When there is a scramble for dollars, as we see today, two things happen: businesses start to hoard USD and increase prices, injecting inflationary pressures into the economy; and wider economic activities grind to a halt (i.e. most households defer non-essential expenditures, other economic activities – eg. construction, wage payments stop). The dollar market sizes up quickly.
In other countries, this will be the time when the central bank steps in and uses its monetary policy levers to open up dollar liquidity lines by purchasing the local currency through open market operations, thereby bringing down the overall demand for dollars. The central bank also supports the government’s fiscal stimulus to mitigate the hit to livelihoods. Somalia’s problem is that dollar is the de facto national currency and there is no monetary policy lever to pull. In fact, the Central Bank of Somalia cannot do anything.
When the central bank does nothing, further consequences follow: the liquidity held outside of Somalia is both reduced and trapped (because of reliance on cash transportation in bags and lack of access to inter-bank payment and settlement systems), whilst outflows from Somalia continue as people transact in dollars for their daily necessities. This is why Hawala companies are the first to feel the dollar squeeze, hence their rationing of remittances.
In the absence of dollar liquidity lines, or the banking infrastructure that can shift liquidity into the country quickly, investments and remittances, sent through the Hawalas, also dry up. Overtime, the whole economy starts to seize up as cash runs out and viable businesses become illiquid with ruinous wider economic consequences.
Moreover, this liquidity risk could be the contagion that breaks the Electronic Mobile Money Transfer (E-MMT) system – currently the main payment system artery of the country. If, because of dollar scarcity, enough people realise that they would be better off having cash in hand, rather than in an E-MMT wallet (flight to quality again) and there is a chorus of “Doolarkayga ii Soo Bixi”, the liquidity crunch in Somalia would be much worse indeed in the weeks and months ahead.
Credible reforms or mere recrudescence?
Having USD as the country’s monetary and economic backstop is economically perilous. Somalia had the opportunity to implement currency reforms but these opportunities were squandered. The country is exposed to these financial markets acrobatics precisely because it neither has a viable national currency nor anchored in any of the basic key reforms (eg. regulation of mobile money operators, banking payment system infrastructure) that would have mitigated these risks.
We may of course all recall that most of these reforms were in the IMF Staff Monitored Programmes (SMPs) in one shape or form. The first SMP in May 2016, that was agreed with the then Federal Government of Somalia, included a structural benchmark on “initiating the first stage of comprehensive currency reform”. That was five years ago and we are still talking today about why the country has no viable currency!
Over the years, Somalia “successfully” completed SMPs I, II, III and IV, all of which included several other milestones on currency, monetary policy, central bank and other fiscal milestones.
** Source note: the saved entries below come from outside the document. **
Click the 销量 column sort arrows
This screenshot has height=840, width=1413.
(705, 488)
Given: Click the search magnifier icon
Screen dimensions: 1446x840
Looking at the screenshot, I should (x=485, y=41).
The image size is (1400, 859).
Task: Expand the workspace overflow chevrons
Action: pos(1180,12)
If we were to believe the official announcements, Somalia is now at the debt-relief “Decision Point”, having apparently delivered on all of these reform benchmarks. It does not, of course, take much to see the inherent contradictions in this story.
Sacrificing important reforms for a spot of good news on the debt relief journey is never in Somalia’s national interest. Perhaps, this is a sign of low expectations for Somalia and these reform achievements are convenient milestones to tick off.
That is why it is important not to be caught up in this collective euphoria about the Decision Point. The Shilin travesty is an obvious example of what happens when ends (debt relief) is prioritised over means (locking in credible reforms first).
Somalia would have been in a much better place today to mitigate the economic impact of Covid-19 if the right reforms were in place. This is why Covid-19 is an important reality check for many and shows once more that reforms in Somalia are merely comforting illusions.